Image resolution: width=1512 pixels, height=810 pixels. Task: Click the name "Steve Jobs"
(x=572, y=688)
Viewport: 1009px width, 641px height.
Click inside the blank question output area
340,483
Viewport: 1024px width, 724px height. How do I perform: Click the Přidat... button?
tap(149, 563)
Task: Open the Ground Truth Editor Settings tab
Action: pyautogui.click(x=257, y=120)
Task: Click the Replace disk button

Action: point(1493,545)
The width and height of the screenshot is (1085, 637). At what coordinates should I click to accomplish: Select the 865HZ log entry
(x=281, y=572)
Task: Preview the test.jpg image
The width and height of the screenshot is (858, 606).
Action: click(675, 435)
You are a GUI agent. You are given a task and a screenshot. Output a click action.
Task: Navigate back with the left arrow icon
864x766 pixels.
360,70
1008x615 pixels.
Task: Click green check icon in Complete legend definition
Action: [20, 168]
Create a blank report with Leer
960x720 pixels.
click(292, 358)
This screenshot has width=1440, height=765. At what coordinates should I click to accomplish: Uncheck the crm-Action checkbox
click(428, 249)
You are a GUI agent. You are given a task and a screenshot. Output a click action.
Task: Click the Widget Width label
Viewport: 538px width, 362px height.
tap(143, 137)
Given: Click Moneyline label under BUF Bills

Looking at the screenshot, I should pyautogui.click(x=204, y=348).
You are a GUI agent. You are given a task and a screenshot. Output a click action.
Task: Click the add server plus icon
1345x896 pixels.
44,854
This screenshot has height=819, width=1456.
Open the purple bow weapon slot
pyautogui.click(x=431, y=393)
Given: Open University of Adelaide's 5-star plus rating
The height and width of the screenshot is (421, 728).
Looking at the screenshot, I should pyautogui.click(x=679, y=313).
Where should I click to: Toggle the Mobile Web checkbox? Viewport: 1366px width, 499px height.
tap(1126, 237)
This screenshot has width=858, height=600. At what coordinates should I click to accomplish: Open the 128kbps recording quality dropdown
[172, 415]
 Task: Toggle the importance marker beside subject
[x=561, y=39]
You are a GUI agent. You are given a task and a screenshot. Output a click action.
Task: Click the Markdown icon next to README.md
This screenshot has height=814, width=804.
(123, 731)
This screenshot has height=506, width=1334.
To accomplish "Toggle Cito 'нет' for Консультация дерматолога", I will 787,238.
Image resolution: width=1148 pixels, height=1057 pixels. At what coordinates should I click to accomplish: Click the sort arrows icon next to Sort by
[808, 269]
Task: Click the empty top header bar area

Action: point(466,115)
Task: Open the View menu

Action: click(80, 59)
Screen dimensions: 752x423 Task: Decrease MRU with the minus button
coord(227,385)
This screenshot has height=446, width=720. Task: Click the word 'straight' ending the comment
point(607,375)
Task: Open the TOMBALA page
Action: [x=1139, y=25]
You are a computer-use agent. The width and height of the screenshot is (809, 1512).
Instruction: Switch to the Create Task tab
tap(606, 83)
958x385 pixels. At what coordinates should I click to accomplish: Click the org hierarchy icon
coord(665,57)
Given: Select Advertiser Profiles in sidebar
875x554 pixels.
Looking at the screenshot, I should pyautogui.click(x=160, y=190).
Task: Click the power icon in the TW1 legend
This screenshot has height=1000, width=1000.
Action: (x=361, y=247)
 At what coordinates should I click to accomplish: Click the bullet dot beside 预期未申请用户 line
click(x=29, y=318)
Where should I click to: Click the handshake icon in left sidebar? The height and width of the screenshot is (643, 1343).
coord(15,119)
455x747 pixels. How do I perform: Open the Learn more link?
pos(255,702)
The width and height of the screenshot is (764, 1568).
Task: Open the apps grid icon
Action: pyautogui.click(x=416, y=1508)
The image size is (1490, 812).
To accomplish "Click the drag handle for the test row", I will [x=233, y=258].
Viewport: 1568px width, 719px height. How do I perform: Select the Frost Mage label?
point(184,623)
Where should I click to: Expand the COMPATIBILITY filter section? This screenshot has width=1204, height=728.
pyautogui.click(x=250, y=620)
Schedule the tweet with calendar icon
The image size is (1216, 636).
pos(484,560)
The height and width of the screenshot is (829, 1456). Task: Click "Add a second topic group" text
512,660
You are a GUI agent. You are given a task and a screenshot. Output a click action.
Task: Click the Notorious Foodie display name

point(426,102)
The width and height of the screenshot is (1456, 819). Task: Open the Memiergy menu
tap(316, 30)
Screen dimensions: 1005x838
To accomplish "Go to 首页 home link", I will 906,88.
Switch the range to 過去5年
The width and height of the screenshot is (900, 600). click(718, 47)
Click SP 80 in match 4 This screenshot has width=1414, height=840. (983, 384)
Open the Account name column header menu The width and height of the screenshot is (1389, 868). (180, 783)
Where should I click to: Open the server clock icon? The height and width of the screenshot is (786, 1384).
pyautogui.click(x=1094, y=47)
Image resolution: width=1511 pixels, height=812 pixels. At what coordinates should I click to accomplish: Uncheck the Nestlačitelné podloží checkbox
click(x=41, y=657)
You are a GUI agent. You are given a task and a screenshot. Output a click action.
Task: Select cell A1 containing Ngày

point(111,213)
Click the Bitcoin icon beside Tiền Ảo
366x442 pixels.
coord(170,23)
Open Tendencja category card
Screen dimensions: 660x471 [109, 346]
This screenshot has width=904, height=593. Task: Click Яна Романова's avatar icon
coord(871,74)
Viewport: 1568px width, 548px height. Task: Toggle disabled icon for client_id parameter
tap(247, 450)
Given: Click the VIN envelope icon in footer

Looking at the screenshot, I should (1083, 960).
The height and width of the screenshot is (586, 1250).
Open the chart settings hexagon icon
____
- Assigned task -
Starting at the line that contains "The height and width of the screenshot is (586, 1250).", output every remaining line of the data exactly, and stop after the last one.

- Answer for the task -
The height and width of the screenshot is (586, 1250).
Open the chart settings hexagon icon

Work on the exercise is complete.